Dios, antes de crear el Universo como es conocido, antes de la Creación visible, crea lo perfecto del Universo. No crea ningún planeta, ni astros, ni estrellas, ni galaxias, etc…. Crea el origen de la vida que se va a dar en todo el Universo, pues el Universo es vida. La vida viene del ser inteligente. Por eso, Dios al hombre, varón y hembra, le ha dado la vida en sus órganos sexuales para que produzca la vida.

El Universo no es material, ni energético, ni espiritual. Es Vida.

Y la vida es un acto de Amor. En la multiplicación del Amor está el secreto de la Vida. Donde no hay Amor no es posible la Vida.

El amor que se señala aquí es el amor que está en Dios, no el amor que los hombres conocen en la tierra. El amor humano, lo que se llama amor entre los hombres, es sólo una palabra vacía, un sentimiento amorfo, una obra en la que entra la soberbia y el orgullo del hombre para contaminar la obra que debería nacer de las profundidades de Dios.

Donde no hay vida, no hay amor.
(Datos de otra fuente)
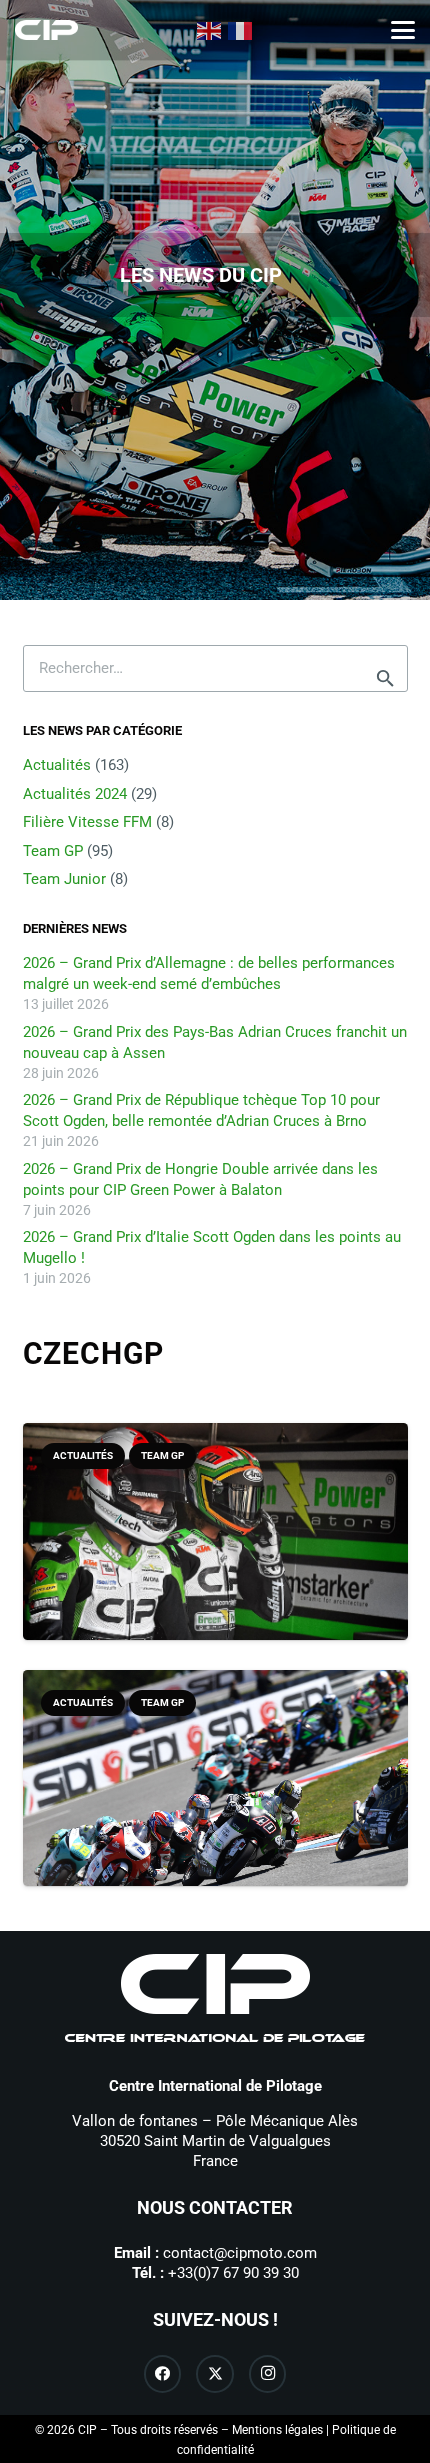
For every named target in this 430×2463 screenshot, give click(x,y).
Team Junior (64, 879)
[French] (241, 30)
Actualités (57, 765)
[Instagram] (268, 2374)
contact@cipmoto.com (240, 2253)
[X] (215, 2374)
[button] (403, 30)
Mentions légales (277, 2430)
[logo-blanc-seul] (46, 30)
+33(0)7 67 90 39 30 (233, 2273)
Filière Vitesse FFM (87, 822)
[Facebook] (163, 2374)
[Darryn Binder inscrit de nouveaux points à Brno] (215, 1551)
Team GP (53, 851)
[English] (210, 30)
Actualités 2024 (75, 794)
Y, por eso, cuando los hombres manipulan la vida, en la fecundación artificial, producen una ciencia perversa, una obra de muerte, que lleva a la humanidad a su involución, sin posibilidad de retorno.

Cuando hombres y mujeres hacen negocio con sus espermas y óvulos, que son seres vivos, no materia biológica, entonces se convierten en las marionetas de los nuevos amos del Universo, que han creado este modelo de tierra para subvertirla y hacer que desaparezca todo rastro de condición de vida, que Dios había puesto cuando la creó.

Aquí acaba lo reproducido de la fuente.